• **Passage proposé**:
......

À Gyé-sur-Seine, au sud de Troyes, les frères Soler ont eu du flair. Leur PME familiale, créée en 1993, au départ spécialisée dans la fabrication de charbon de bois, passe à la production de biocarbone et investit aux États-Unis sur une unité de production de carbone. Un investissement de 50 millions d’euros pour décarboner l’industrie.
Comment vous êtes-vous lancés ?
Pierre Soler-My : Avec mes frères, étudiants, nous avions déjà mis en place un négoce d’importation et vente de charbon de bois. J’étais dans une école de commerce, EBS, mais la question du salariat ne s’est jamais posée pour des raisons culturelles familiales. Notre père, grand-père et au-delà, étaient des entrepreneurs, d’origine espagnole. Mon père avait une entreprise en Espagne qu’il a vendue, et avec mes frères, nous avons décidé de suivre son exemple, mais en France. Travailler en famille était normal. Le premier pas décisif a été la décision de produire en France. Nous avons effectué une étude d’implantation pour trouver une zone forestière, pas trop loin de Paris où nous avons grandi, proche de nos marchés qui étaient plutôt dans l’Est de la France ou en Allemagne. C’est ainsi que nous nous sommes installés dans l’Aube, à Gyé-sur-Seine.

......

• **Données fournies**:
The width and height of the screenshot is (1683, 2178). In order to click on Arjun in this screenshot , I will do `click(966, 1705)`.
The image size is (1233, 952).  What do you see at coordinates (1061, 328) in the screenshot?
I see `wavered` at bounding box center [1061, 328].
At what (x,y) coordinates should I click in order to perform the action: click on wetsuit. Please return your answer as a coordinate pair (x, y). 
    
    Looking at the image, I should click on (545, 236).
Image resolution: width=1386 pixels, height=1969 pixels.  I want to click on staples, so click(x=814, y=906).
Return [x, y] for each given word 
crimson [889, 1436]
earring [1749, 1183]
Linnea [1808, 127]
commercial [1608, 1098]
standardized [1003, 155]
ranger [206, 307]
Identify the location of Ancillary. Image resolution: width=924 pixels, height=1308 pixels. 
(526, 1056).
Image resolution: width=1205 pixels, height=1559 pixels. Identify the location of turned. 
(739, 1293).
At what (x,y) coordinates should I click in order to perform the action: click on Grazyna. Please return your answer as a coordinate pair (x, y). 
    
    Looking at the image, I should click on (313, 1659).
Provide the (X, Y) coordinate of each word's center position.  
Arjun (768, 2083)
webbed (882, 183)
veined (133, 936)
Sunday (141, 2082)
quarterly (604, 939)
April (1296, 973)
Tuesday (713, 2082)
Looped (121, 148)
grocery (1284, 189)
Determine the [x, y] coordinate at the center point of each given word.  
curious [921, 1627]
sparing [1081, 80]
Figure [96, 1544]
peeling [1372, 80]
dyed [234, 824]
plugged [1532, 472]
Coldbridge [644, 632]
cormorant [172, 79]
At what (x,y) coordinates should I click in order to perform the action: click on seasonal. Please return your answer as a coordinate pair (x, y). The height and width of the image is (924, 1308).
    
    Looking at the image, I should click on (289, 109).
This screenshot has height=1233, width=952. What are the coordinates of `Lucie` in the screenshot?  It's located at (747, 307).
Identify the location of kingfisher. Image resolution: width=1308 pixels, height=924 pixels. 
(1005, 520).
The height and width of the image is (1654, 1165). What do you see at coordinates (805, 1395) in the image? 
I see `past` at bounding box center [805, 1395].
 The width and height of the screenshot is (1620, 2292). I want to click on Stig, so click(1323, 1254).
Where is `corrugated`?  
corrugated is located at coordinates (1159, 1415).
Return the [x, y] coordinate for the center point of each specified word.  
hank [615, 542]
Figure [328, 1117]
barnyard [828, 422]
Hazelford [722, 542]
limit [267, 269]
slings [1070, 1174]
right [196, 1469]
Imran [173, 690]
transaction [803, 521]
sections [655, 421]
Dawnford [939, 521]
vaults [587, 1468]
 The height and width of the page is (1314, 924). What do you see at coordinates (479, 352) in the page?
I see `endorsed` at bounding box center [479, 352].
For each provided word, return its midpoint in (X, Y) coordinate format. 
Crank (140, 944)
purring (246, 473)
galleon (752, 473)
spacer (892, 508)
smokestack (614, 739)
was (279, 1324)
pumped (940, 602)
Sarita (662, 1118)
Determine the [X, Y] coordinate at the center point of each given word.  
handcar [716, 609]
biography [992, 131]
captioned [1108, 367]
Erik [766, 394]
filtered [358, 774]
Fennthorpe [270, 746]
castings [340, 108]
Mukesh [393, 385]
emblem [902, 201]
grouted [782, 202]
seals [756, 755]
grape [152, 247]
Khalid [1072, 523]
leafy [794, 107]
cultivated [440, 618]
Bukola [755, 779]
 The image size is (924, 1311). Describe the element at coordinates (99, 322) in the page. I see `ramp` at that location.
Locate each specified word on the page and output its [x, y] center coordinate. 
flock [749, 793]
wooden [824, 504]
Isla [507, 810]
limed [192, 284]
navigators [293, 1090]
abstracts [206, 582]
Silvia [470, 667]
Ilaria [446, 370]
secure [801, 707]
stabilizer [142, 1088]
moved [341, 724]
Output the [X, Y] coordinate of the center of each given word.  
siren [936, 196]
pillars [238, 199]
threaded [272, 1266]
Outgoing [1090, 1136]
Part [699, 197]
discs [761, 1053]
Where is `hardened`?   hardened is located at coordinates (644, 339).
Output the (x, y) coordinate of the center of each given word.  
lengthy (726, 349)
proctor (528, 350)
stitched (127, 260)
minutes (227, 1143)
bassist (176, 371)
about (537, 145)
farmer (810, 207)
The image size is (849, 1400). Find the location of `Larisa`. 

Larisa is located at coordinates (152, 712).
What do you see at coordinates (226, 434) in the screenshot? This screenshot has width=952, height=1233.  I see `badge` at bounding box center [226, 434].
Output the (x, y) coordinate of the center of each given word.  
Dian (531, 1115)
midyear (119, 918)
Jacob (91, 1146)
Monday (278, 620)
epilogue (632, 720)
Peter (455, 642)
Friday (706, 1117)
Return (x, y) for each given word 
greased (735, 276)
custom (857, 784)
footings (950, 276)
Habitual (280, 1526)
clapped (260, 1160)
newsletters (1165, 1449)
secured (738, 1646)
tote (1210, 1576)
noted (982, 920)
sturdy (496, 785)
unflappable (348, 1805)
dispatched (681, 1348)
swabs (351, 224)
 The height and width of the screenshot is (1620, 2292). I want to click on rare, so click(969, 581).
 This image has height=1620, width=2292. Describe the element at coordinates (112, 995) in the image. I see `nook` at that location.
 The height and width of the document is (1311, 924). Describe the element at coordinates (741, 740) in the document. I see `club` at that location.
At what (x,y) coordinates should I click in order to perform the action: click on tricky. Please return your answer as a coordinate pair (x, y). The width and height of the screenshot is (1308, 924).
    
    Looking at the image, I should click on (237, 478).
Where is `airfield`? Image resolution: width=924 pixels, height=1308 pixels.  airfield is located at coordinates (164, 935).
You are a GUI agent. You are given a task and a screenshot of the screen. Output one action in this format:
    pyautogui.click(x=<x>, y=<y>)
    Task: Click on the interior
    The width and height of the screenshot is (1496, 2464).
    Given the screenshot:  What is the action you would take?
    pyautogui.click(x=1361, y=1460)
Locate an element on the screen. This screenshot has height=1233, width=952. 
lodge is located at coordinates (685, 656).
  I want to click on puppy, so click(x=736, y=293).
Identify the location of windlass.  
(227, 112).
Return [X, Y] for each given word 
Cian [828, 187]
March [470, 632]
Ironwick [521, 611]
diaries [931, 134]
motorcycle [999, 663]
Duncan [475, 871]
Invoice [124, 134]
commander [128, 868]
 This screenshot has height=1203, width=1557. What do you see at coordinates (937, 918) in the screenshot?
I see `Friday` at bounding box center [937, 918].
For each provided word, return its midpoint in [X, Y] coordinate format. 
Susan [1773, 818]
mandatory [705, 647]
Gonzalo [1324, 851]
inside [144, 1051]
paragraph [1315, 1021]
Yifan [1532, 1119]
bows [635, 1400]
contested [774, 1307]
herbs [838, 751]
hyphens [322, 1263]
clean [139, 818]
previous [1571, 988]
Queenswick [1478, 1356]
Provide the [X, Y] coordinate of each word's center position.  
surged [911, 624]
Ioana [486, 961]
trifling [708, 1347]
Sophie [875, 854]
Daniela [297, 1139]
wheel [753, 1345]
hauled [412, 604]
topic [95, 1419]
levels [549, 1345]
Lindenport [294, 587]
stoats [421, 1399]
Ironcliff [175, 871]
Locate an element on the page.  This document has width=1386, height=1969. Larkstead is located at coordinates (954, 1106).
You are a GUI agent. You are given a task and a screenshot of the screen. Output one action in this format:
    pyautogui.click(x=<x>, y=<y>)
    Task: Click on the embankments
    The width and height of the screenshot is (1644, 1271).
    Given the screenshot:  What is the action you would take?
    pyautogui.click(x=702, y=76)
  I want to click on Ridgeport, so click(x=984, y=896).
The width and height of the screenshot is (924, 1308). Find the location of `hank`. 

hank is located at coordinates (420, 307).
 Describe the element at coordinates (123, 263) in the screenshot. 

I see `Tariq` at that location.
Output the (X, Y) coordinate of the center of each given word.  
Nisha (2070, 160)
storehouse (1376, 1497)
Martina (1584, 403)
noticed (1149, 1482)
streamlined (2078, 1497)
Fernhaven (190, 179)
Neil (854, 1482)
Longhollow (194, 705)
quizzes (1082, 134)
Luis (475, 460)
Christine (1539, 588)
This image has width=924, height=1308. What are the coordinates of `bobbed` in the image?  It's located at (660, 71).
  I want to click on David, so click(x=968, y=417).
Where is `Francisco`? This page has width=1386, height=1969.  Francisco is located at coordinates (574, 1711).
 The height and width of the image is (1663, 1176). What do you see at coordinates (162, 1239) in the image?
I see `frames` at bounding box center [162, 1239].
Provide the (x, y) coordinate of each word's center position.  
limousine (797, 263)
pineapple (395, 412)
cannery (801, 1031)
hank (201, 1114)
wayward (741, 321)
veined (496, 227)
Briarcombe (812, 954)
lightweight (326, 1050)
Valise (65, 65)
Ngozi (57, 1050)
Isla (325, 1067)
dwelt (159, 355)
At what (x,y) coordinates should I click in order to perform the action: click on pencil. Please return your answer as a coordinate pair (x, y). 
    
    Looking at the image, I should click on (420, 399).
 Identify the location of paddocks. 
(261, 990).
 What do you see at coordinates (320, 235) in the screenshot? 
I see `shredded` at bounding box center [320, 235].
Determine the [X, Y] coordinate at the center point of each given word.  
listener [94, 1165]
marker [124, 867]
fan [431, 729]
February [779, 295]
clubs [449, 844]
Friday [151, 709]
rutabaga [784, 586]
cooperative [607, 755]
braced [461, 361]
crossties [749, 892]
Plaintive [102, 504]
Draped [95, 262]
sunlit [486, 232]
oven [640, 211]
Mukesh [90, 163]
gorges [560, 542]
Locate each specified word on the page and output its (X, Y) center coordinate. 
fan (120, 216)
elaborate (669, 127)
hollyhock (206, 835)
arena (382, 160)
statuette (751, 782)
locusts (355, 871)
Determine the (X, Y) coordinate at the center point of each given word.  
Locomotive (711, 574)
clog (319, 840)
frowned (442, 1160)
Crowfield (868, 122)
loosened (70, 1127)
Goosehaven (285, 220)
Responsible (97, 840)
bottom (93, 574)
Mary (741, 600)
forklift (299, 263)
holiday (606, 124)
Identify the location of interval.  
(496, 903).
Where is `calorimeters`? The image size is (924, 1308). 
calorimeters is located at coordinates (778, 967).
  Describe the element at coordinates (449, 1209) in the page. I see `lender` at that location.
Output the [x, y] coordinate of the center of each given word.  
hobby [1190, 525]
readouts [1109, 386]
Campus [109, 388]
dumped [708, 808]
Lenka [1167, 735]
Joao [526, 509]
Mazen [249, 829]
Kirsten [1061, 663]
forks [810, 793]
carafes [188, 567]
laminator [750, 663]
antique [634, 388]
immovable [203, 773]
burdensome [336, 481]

......

• **Consignes**:
• 1. D'après le passage, en quelle année la PME familiale des frères Soler a-t-elle été créée ?
• 2. Recopiez s'il vous plaît le passage en commençant aux mots « À Gyé-sur-Seine, au » et en vous arrêtant après « êtes-vous lancés ? », puis rebaptisez « biocarbone » en « biochar ».
Les enregistrements forment un ensemble à part, indépendant du passage.

• **Réponses aux consignes**:
• 1. En 1993.

• 2.
À Gyé-sur-Seine, au sud de Troyes, les frères Soler ont eu du flair. Leur PME familiale, créée en 1993, au départ spécialisée dans la fabrication de charbon de bois, passe à la production de biochar et investit aux États-Unis sur une unité de production de carbone. Un investissement de 50 millions d’euros pour décarboner l’industrie.
Comment vous êtes-vous lancés ?